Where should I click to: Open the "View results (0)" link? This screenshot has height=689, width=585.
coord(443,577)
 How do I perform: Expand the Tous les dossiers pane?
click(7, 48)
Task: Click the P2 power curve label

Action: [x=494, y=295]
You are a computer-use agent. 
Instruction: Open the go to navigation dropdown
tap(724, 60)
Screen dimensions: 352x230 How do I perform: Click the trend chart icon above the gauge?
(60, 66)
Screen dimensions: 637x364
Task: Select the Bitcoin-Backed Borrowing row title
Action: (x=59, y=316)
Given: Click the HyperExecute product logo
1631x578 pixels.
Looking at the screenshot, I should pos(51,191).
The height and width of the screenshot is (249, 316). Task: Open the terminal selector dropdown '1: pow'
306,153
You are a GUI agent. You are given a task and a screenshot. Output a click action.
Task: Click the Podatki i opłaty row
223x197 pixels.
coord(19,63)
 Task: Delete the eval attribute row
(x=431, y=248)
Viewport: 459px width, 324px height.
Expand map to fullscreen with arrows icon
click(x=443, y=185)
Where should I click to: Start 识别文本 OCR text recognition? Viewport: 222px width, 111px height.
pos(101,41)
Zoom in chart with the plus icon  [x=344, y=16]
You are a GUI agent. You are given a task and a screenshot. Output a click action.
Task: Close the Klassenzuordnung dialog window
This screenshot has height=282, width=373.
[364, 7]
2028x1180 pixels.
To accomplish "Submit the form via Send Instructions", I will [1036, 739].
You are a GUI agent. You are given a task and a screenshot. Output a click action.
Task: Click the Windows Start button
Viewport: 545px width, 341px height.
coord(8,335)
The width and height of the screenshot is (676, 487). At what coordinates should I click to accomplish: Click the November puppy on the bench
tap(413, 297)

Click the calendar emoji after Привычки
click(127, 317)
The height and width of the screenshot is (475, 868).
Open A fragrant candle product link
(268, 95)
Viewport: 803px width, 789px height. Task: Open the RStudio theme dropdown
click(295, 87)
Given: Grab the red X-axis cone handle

_ _ _ _ _ _ _

Work to complete
The records above are to be restated word for word, in full.

Response to the exercise
Where should I click to: Open the "View results (0)" link? This screenshot has height=689, width=585.
coord(443,577)
 How do I perform: Expand the Tous les dossiers pane?
click(7, 48)
Task: Click the P2 power curve label

Action: [x=494, y=295]
You are a computer-use agent. 
Instruction: Open the go to navigation dropdown
tap(724, 60)
Screen dimensions: 352x230 How do I perform: Click the trend chart icon above the gauge?
(60, 66)
Screen dimensions: 637x364
Task: Select the Bitcoin-Backed Borrowing row title
Action: (x=59, y=316)
Given: Click the HyperExecute product logo
1631x578 pixels.
Looking at the screenshot, I should pos(51,191).
The height and width of the screenshot is (249, 316). Task: Open the terminal selector dropdown '1: pow'
306,153
You are a GUI agent. You are given a task and a screenshot. Output a click action.
Task: Click the Podatki i opłaty row
223x197 pixels.
coord(19,63)
 Task: Delete the eval attribute row
(x=431, y=248)
Viewport: 459px width, 324px height.
Expand map to fullscreen with arrows icon
click(x=443, y=185)
Where should I click to: Start 识别文本 OCR text recognition? Viewport: 222px width, 111px height.
pos(101,41)
Zoom in chart with the plus icon  [x=344, y=16]
You are a GUI agent. You are given a task and a screenshot. Output a click action.
Task: Close the Klassenzuordnung dialog window
This screenshot has height=282, width=373.
[364, 7]
2028x1180 pixels.
To accomplish "Submit the form via Send Instructions", I will [1036, 739].
You are a GUI agent. You are given a task and a screenshot. Output a click action.
Task: Click the Windows Start button
Viewport: 545px width, 341px height.
coord(8,335)
The width and height of the screenshot is (676, 487). At what coordinates should I click to accomplish: Click the November puppy on the bench
tap(413, 297)

Click the calendar emoji after Привычки
click(127, 317)
The height and width of the screenshot is (475, 868).
Open A fragrant candle product link
(268, 95)
Viewport: 803px width, 789px height. Task: Open the RStudio theme dropdown
click(295, 87)
Given: Grab the red X-axis cone handle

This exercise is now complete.